Oscaecilia zweifeli
- Conservation status: Data Deficient (IUCN 3.1)

Scientific classification
- Kingdom: Animalia
- Phylum: Chordata
- Class: Amphibia
- Order: Gymnophiona
- Clade: Apoda
- Family: Caeciliidae
- Genus: Oscaecilia
- Species: O. zweifeli
- Binomial name: Oscaecilia zweifeli Taylor, 1968

= Oscaecilia zweifeli =

- Genus: Oscaecilia
- Species: zweifeli
- Authority: Taylor, 1968
- Conservation status: DD

Species of amphibian

Oscaecilia zweifeli is a species of caecilian in the family Caeciliidae. It is a poorly known species only known from few specimens: the holotype from the imprecise type locality, "a small creek tributary to Río Mazaruni" in Guyana, one from similarly imprecise Cayenne in French Guiana, and another one from the Nouragues research station in French Guiana. The specific name zweifeli honors Richard G. Zweifel, an American herpetologist. Common names Zweifel's caecilian and tributary caecilian have been coined for it.

==Description==
Oscaecilia zweifeli is one of the more robust-bodied members of its genus. The body has 202–216 primary annuli. The dorsum is grayish lavender in color, while the belly is whitish and has some gray specks. There is a yellowish spot near the nostril and a yellowish band on the
side of the head, terminating at the aperture for the tentacle.

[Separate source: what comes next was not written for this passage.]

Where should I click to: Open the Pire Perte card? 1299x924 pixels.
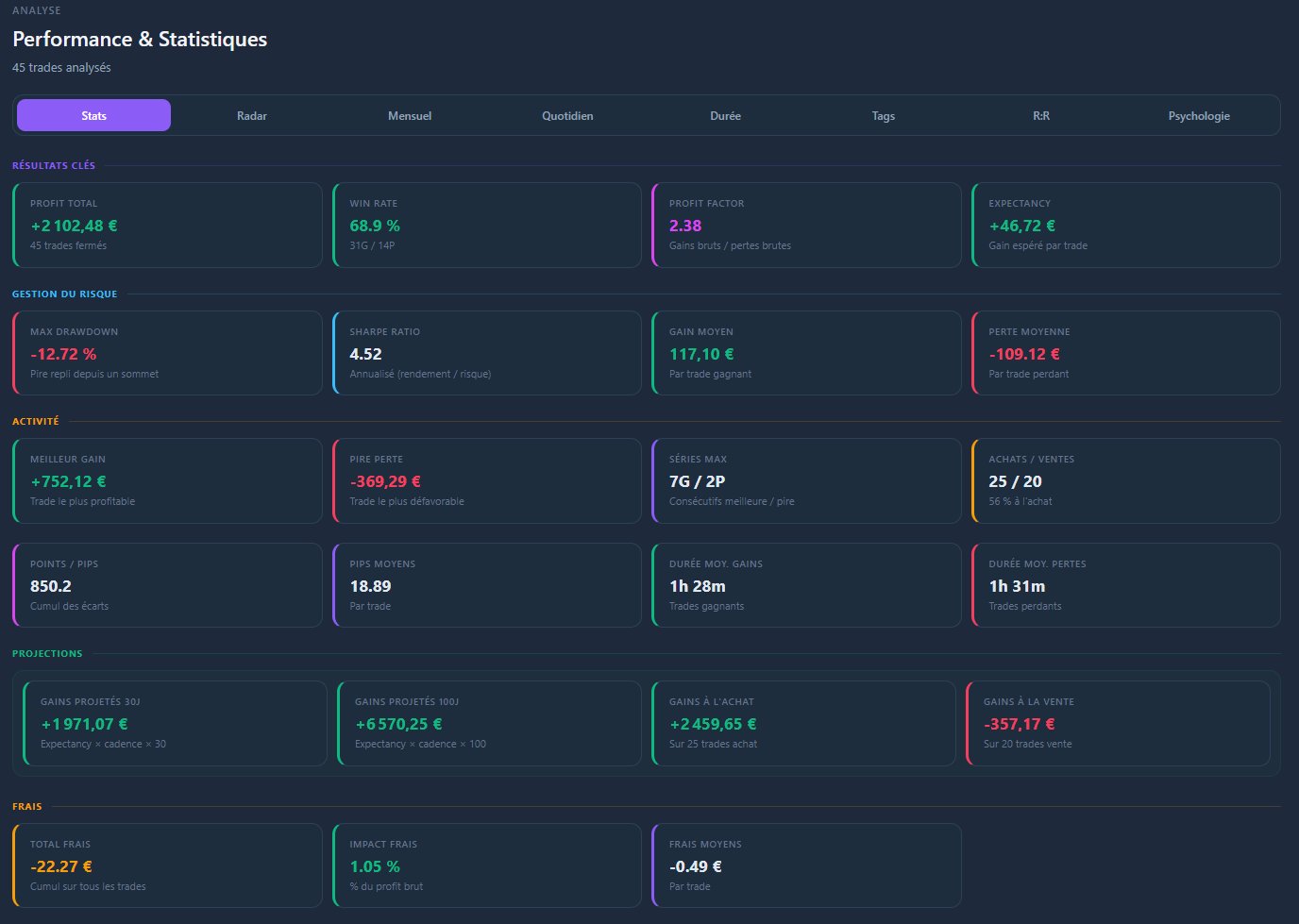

==Habitat, ecology, and conservation==
The habitat requirements and ecology of this are poorly known, but it is assumed to be a subterranean species inhabiting lowland tropical forest. Predators of Oscaecilia zweifeli include the giant tarantula Theraphosa blondi: an adult tarantula was found with its caecilian prey under a rotten trunk, and it had produced a silk cocoon around the head of the dead animal, which was already partly digested. Threats to this species are unknown.